Data =>
++++++

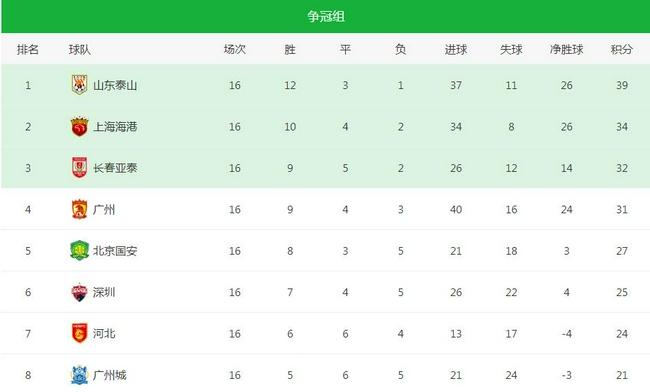Click the 长春亚泰 team name

(x=115, y=168)
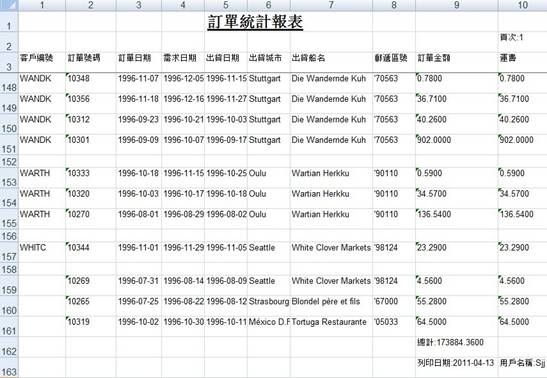Click order number cell 10348

tap(91, 83)
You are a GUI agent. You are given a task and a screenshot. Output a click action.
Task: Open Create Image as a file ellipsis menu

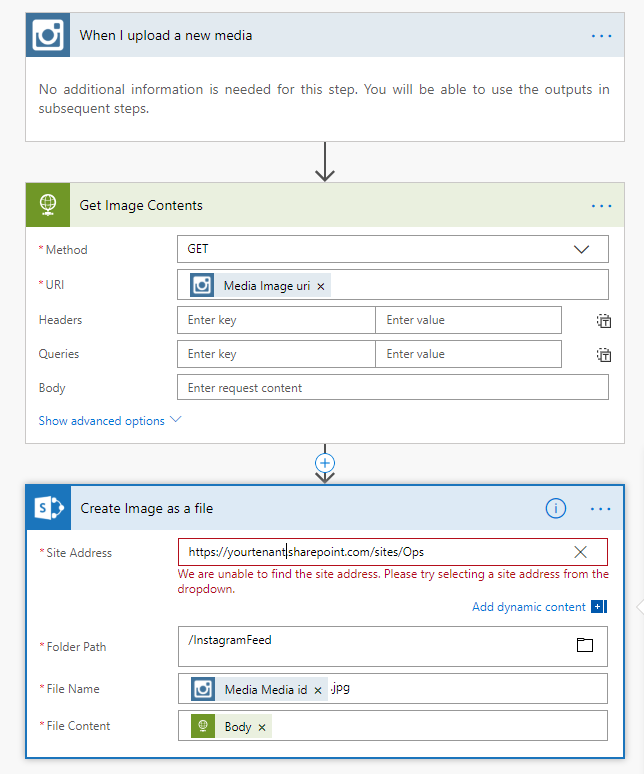[x=601, y=508]
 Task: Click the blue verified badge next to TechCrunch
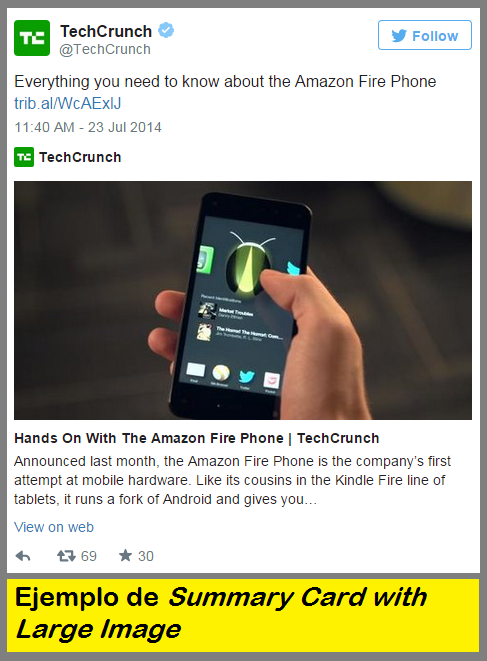pos(166,30)
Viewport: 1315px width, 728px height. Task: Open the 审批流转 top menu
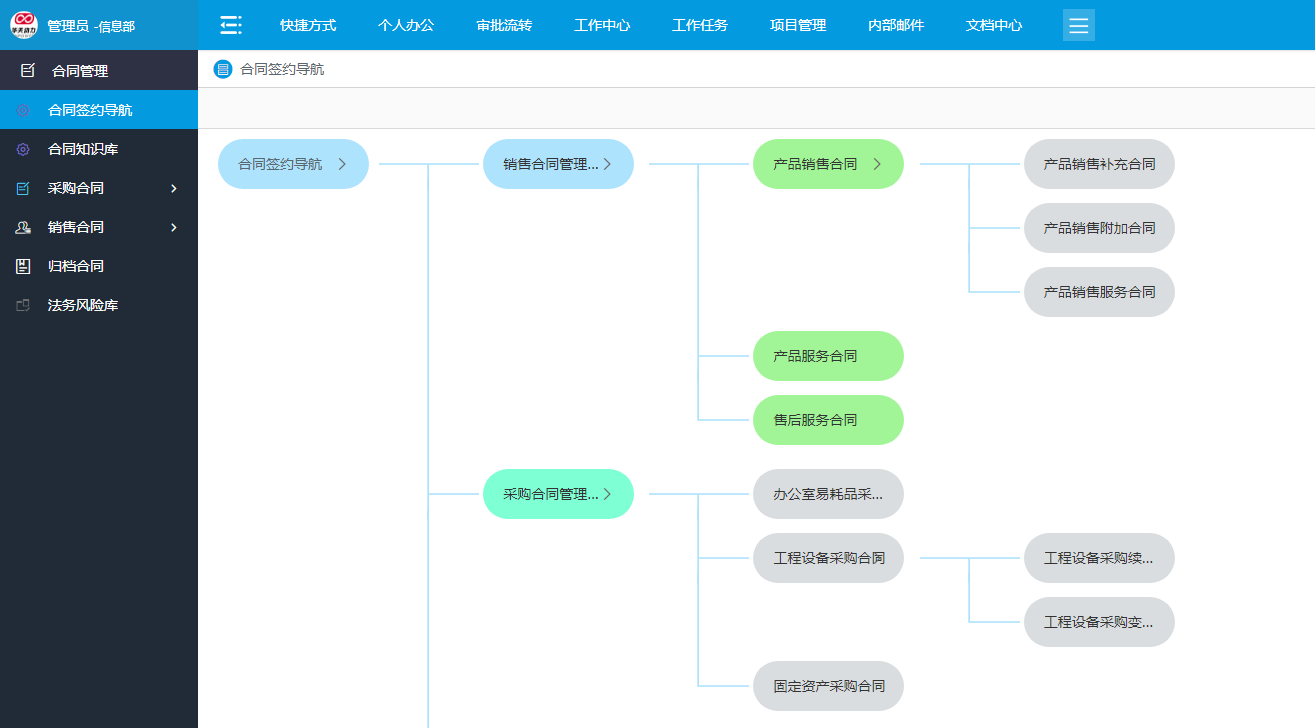pyautogui.click(x=504, y=25)
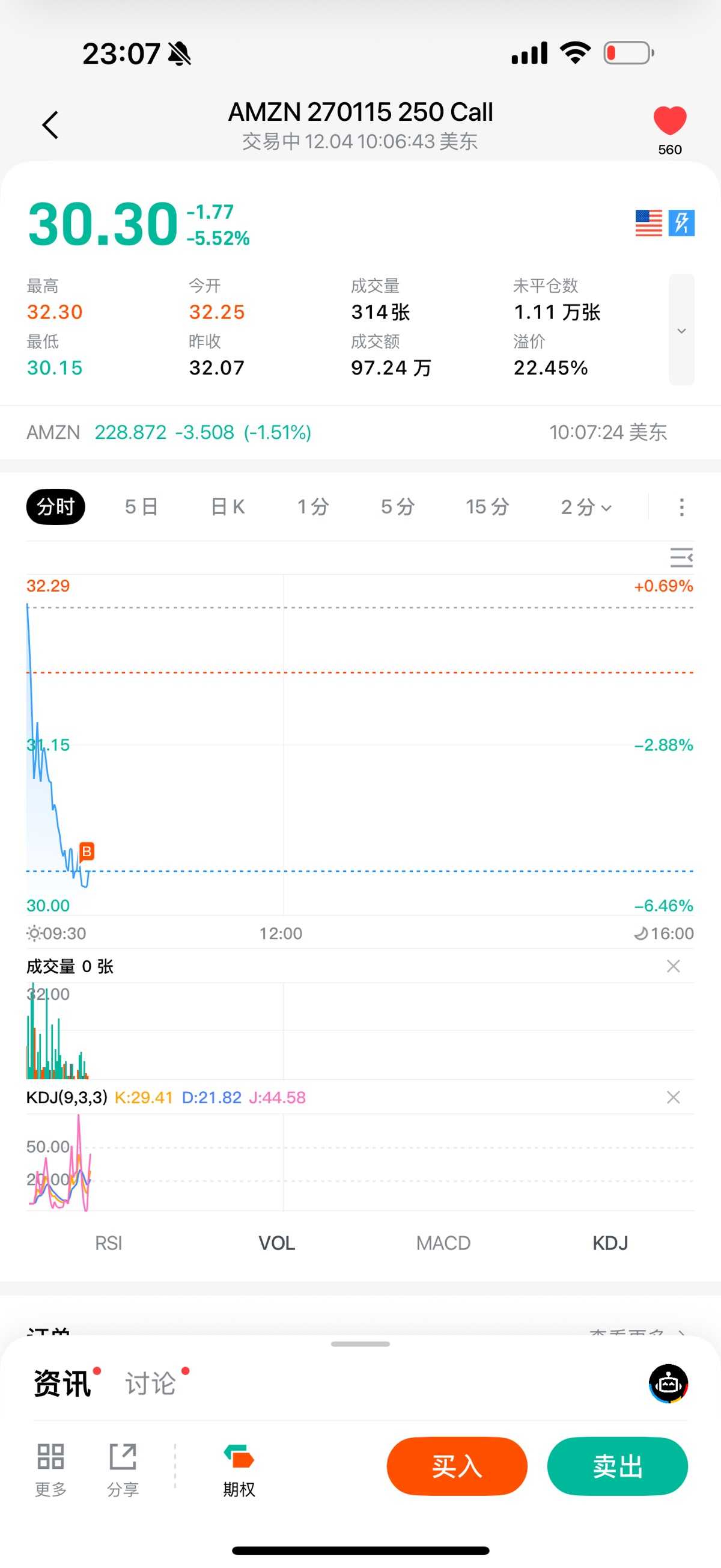Close the KDJ indicator panel
Image resolution: width=721 pixels, height=1568 pixels.
[x=673, y=1097]
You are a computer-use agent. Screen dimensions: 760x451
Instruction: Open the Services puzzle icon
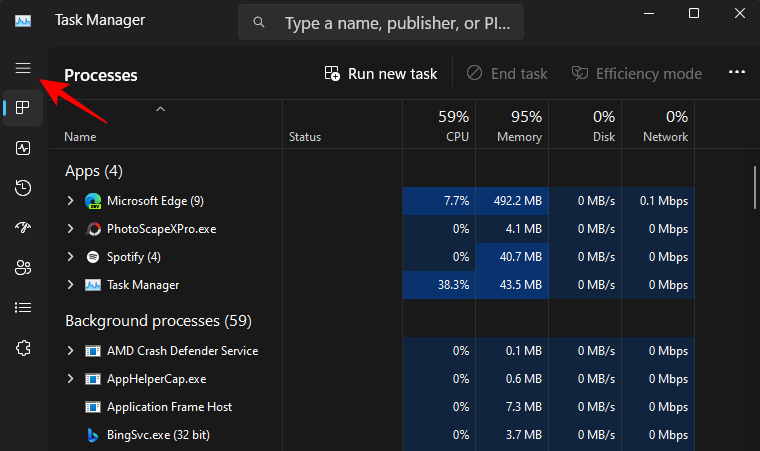pos(22,348)
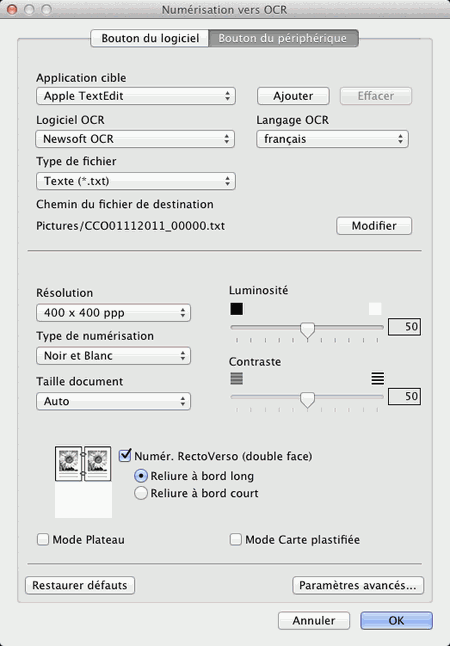The height and width of the screenshot is (646, 450).
Task: Select the Relier à bord long option
Action: pyautogui.click(x=141, y=476)
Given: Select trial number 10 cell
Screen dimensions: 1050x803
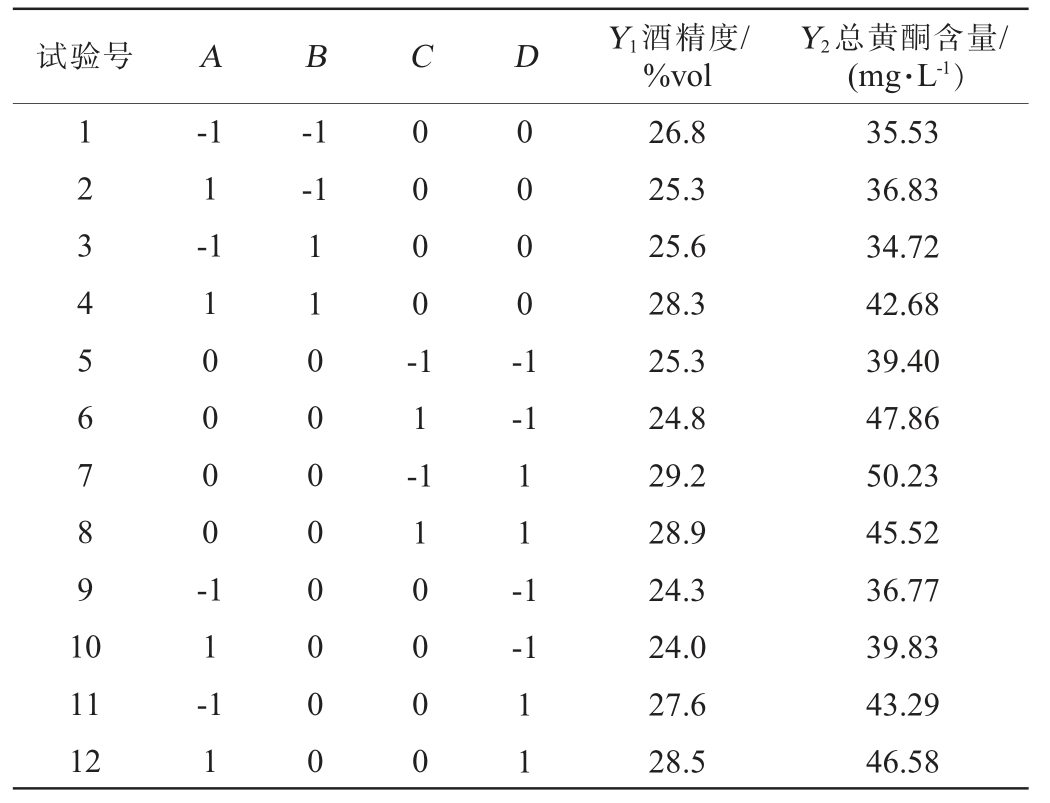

++++++

Problem details => Using the data above, give again exactly the lines starting at the one holding "Task: Open Create" and ending at the one holding "You are a computer-use", inclusive, and nothing more. Omit the pictures.

Response for this exercise =>
Task: Open Create Image as a file ellipsis menu

[x=601, y=508]
 Task: Click the blue verified badge next to TechCrunch
pos(166,30)
Viewport: 1315px width, 728px height. Task: Open the 审批流转 top menu
pyautogui.click(x=504, y=25)
Close the KDJ indicator panel
Image resolution: width=721 pixels, height=1568 pixels.
[x=673, y=1097]
You are a computer-use agent. Screen dimensions: 760x451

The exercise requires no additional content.